### TASK STATEMENT
Starting at the first line, reproduce the listing below in full, exactly as given.

### RECORDS SUPPLIED
[Start of Attachment]

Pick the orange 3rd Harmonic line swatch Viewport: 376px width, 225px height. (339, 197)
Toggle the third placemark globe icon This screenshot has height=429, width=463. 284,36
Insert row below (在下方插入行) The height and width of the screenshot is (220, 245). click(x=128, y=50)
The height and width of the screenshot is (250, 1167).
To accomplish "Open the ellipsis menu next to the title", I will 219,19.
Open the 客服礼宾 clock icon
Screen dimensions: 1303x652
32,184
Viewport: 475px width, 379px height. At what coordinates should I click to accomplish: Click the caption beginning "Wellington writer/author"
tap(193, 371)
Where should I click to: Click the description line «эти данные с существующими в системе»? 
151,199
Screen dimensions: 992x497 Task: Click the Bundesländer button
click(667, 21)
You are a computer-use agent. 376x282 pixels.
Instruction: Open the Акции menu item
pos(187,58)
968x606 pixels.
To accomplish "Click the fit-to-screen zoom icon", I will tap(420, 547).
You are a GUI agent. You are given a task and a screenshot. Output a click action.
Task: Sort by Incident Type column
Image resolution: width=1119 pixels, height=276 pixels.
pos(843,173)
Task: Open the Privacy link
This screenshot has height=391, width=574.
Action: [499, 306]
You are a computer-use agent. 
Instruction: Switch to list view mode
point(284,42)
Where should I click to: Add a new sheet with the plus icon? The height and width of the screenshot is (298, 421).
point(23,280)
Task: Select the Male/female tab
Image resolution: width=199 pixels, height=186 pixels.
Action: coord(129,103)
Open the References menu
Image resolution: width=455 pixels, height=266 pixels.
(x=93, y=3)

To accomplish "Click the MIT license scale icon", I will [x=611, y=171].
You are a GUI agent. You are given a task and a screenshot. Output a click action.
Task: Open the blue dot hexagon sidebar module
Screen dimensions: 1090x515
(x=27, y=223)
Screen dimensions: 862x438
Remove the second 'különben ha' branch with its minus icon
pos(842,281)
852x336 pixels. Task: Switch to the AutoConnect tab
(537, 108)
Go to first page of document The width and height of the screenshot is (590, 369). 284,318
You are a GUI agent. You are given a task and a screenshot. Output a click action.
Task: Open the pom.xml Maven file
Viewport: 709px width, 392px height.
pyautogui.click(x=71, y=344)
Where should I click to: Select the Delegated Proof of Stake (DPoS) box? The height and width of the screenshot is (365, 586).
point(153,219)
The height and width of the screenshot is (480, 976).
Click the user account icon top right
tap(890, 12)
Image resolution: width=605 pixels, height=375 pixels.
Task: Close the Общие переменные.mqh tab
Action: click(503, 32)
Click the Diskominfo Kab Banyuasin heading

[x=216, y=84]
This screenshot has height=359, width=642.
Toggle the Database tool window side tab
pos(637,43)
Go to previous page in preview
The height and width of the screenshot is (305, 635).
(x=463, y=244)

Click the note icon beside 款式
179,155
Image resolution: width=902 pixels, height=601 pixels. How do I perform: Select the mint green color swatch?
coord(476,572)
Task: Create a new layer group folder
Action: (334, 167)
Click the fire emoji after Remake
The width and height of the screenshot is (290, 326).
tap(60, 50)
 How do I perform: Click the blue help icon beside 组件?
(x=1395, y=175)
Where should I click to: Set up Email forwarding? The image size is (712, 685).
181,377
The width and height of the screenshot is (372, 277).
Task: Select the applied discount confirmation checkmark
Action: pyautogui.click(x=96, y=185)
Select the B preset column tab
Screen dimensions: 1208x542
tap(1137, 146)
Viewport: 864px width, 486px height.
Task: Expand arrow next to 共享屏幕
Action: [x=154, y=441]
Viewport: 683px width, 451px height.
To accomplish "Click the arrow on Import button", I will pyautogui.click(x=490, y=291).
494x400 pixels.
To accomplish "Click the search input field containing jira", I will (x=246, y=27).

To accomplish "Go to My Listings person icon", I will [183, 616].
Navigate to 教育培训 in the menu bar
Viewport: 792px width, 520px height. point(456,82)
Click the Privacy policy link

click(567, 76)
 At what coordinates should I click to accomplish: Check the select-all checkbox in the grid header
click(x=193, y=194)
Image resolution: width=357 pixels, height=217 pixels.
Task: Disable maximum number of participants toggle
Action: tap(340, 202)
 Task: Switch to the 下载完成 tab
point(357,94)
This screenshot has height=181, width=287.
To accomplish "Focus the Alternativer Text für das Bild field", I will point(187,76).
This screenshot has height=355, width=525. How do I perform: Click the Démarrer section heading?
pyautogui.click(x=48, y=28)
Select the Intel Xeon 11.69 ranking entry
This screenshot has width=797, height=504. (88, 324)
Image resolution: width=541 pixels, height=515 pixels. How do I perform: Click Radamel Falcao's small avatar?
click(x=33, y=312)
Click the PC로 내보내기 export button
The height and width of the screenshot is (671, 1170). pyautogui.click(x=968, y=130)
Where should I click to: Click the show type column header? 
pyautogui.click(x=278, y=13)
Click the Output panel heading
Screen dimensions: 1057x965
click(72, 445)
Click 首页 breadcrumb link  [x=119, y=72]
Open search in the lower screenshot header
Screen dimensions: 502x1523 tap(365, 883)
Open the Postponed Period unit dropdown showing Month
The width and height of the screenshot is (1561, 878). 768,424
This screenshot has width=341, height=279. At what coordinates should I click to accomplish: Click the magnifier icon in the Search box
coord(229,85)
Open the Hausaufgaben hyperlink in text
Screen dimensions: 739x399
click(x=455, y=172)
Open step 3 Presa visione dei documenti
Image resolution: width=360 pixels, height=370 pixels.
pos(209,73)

[End of Attachment]

### RESPONSE
Pick the orange 3rd Harmonic line swatch Viewport: 376px width, 225px height. (339, 197)
Toggle the third placemark globe icon This screenshot has height=429, width=463. 284,36
Insert row below (在下方插入行) The height and width of the screenshot is (220, 245). click(x=128, y=50)
The height and width of the screenshot is (250, 1167).
To accomplish "Open the ellipsis menu next to the title", I will 219,19.
Open the 客服礼宾 clock icon
Screen dimensions: 1303x652
32,184
Viewport: 475px width, 379px height. At what coordinates should I click to accomplish: Click the caption beginning "Wellington writer/author"
tap(193, 371)
Where should I click to: Click the description line «эти данные с существующими в системе»? 
151,199
Screen dimensions: 992x497 Task: Click the Bundesländer button
click(667, 21)
You are a computer-use agent. 376x282 pixels.
Instruction: Open the Акции menu item
pos(187,58)
968x606 pixels.
To accomplish "Click the fit-to-screen zoom icon", I will tap(420, 547).
You are a GUI agent. You are given a task and a screenshot. Output a click action.
Task: Sort by Incident Type column
Image resolution: width=1119 pixels, height=276 pixels.
pos(843,173)
Task: Open the Privacy link
This screenshot has height=391, width=574.
Action: [499, 306]
You are a computer-use agent. 
Instruction: Switch to list view mode
point(284,42)
Where should I click to: Add a new sheet with the plus icon? The height and width of the screenshot is (298, 421).
point(23,280)
Task: Select the Male/female tab
Image resolution: width=199 pixels, height=186 pixels.
Action: coord(129,103)
Open the References menu
Image resolution: width=455 pixels, height=266 pixels.
(x=93, y=3)

To accomplish "Click the MIT license scale icon", I will [x=611, y=171].
You are a GUI agent. You are given a task and a screenshot. Output a click action.
Task: Open the blue dot hexagon sidebar module
Screen dimensions: 1090x515
(x=27, y=223)
Screen dimensions: 862x438
Remove the second 'különben ha' branch with its minus icon
pos(842,281)
852x336 pixels. Task: Switch to the AutoConnect tab
(537, 108)
Go to first page of document The width and height of the screenshot is (590, 369). 284,318
You are a GUI agent. You are given a task and a screenshot. Output a click action.
Task: Open the pom.xml Maven file
Viewport: 709px width, 392px height.
pyautogui.click(x=71, y=344)
Where should I click to: Select the Delegated Proof of Stake (DPoS) box? The height and width of the screenshot is (365, 586).
point(153,219)
The height and width of the screenshot is (480, 976).
Click the user account icon top right
tap(890, 12)
Image resolution: width=605 pixels, height=375 pixels.
Task: Close the Общие переменные.mqh tab
Action: click(503, 32)
Click the Diskominfo Kab Banyuasin heading

[x=216, y=84]
This screenshot has height=359, width=642.
Toggle the Database tool window side tab
pos(637,43)
Go to previous page in preview
The height and width of the screenshot is (305, 635).
(x=463, y=244)

Click the note icon beside 款式
179,155
Image resolution: width=902 pixels, height=601 pixels. How do I perform: Select the mint green color swatch?
coord(476,572)
Task: Create a new layer group folder
Action: (334, 167)
Click the fire emoji after Remake
The width and height of the screenshot is (290, 326).
tap(60, 50)
 How do I perform: Click the blue help icon beside 组件?
(x=1395, y=175)
Where should I click to: Set up Email forwarding? The image size is (712, 685).
181,377
The width and height of the screenshot is (372, 277).
Task: Select the applied discount confirmation checkmark
Action: pyautogui.click(x=96, y=185)
Select the B preset column tab
Screen dimensions: 1208x542
tap(1137, 146)
Viewport: 864px width, 486px height.
Task: Expand arrow next to 共享屏幕
Action: [x=154, y=441]
Viewport: 683px width, 451px height.
To accomplish "Click the arrow on Import button", I will pyautogui.click(x=490, y=291).
494x400 pixels.
To accomplish "Click the search input field containing jira", I will (x=246, y=27).

To accomplish "Go to My Listings person icon", I will [183, 616].
Navigate to 教育培训 in the menu bar
Viewport: 792px width, 520px height. point(456,82)
Click the Privacy policy link

click(567, 76)
 At what coordinates should I click to accomplish: Check the select-all checkbox in the grid header
click(x=193, y=194)
Image resolution: width=357 pixels, height=217 pixels.
Task: Disable maximum number of participants toggle
Action: tap(340, 202)
 Task: Switch to the 下载完成 tab
point(357,94)
This screenshot has height=181, width=287.
To accomplish "Focus the Alternativer Text für das Bild field", I will point(187,76).
This screenshot has height=355, width=525. How do I perform: Click the Démarrer section heading?
pyautogui.click(x=48, y=28)
Select the Intel Xeon 11.69 ranking entry
This screenshot has width=797, height=504. (88, 324)
Image resolution: width=541 pixels, height=515 pixels. How do I perform: Click Radamel Falcao's small avatar?
click(x=33, y=312)
Click the PC로 내보내기 export button
The height and width of the screenshot is (671, 1170). pyautogui.click(x=968, y=130)
Where should I click to: Click the show type column header? 
pyautogui.click(x=278, y=13)
Click the Output panel heading
Screen dimensions: 1057x965
click(72, 445)
Click 首页 breadcrumb link  [x=119, y=72]
Open search in the lower screenshot header
Screen dimensions: 502x1523 tap(365, 883)
Open the Postponed Period unit dropdown showing Month
The width and height of the screenshot is (1561, 878). 768,424
This screenshot has width=341, height=279. At what coordinates should I click to accomplish: Click the magnifier icon in the Search box
coord(229,85)
Open the Hausaufgaben hyperlink in text
Screen dimensions: 739x399
click(x=455, y=172)
Open step 3 Presa visione dei documenti
Image resolution: width=360 pixels, height=370 pixels.
pos(209,73)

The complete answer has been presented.